The most notable development this week is the burst of analyst activity following AIG's April 30 earnings release. The move is largely constructive. UBS raised its target to $94 from $92, reiterating Buy — the most bullish stance on the Street. Citigroup lifted its target to $88 from $85, and Mizuho reversed course after a mid-April cut, taking its target back up to $86. Barclays moved to $80 from $78 last week. The lone dissenter in the near-term is Wells Fargo, which trimmed $1 off its target to $85 while holding Equal-Weight. The consensus mean target now sits at $87.75, roughly 12% above the current $78.47 close — healthy upside by any measure, though the modal rating remains neutral rather than bullish.
The core bull/bear debate is familiar. Bulls point to improving P&C underwriting discipline, a 13% year-over-year jump in net investment income to $881 million, and strong growth at Convex — gross written premiums have compounded at 25% annually for three years. Bears counter that underwriting margins at Convex and the recently integrated EG business remain a drag, buybacks have slowed, and the stock trades at a discount to peers partly because management has leaned into M&A rather than capital return.
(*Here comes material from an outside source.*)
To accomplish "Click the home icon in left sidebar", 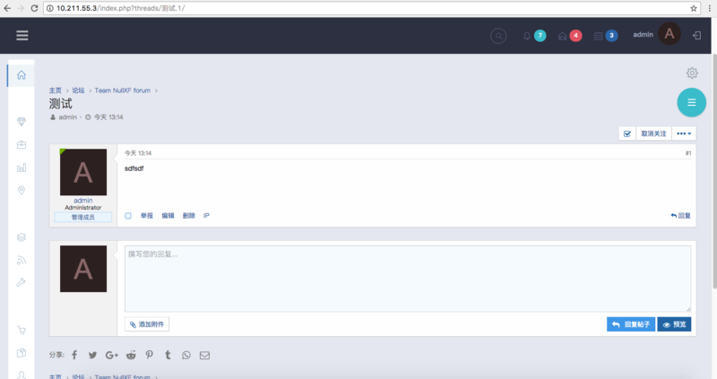I will [22, 74].
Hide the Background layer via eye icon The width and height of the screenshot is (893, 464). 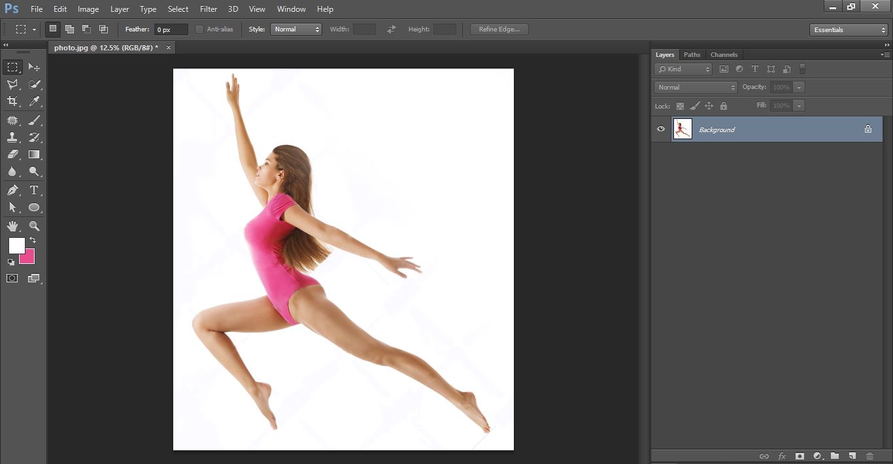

At roughly 9.5x trailing earnings and 0.96x book value, the valuation is undemanding — the P/B ratio rose about 4% on the month to approach parity with book. That's not expensive, but the discount reflects lingering questions about underwriting quality and operating leverage.
Short interest reinforces the broadly constructive tone. Bears have been covering consistently since early April. Shares short dropped from around 9.1 million to 6.9 million over the past five weeks — a decline of nearly a quarter. At 1.3% of the free float, short interest is too small to be a primary market driver in either direction. The borrow market reflects that: availability is extremely loose, and the cost to borrow is just 0.43% annualised — elevated versus the mid-April lows but still well under 1%, meaning there is no friction for new shorts if the earnings print disappoints. The ORTEX short score of 28.8 has drifted steadily lower over the past two weeks, consistent with the gradual covering trend.
Options positioning is a touch more guarded. The put/call ratio has edged up to 0.86 — roughly 1.3 standard deviations above its 20-day average of 0.82. That is mild rather than alarming, and far from the 52-week high of 1.77. The modest uptick suggests some investors are buying incremental protection ahead of next week's call rather than expressing outright bearish conviction. In the context of a stock up 5.8% on the week and 4% on the month, a slight drift toward puts reads as prudent hedging rather than a directional bet.
Among close peers, AIG's week stands out. CB fell 2.4%, HIG dropped 3.3%, and AXS lost 1.5% — all moving in the opposite direction. The divergence points to something stock-specific behind AIG's move, most likely the earnings reaction and the subsequent wave of target increases. The next moment of truth is the May 13 earnings call itself: with coverage already repriced post-results and targets clustering around $86-88, the debate will shift from whether AIG can grow investment income to whether it can articulate a clear path to underwriting margin improvement at Convex and EG.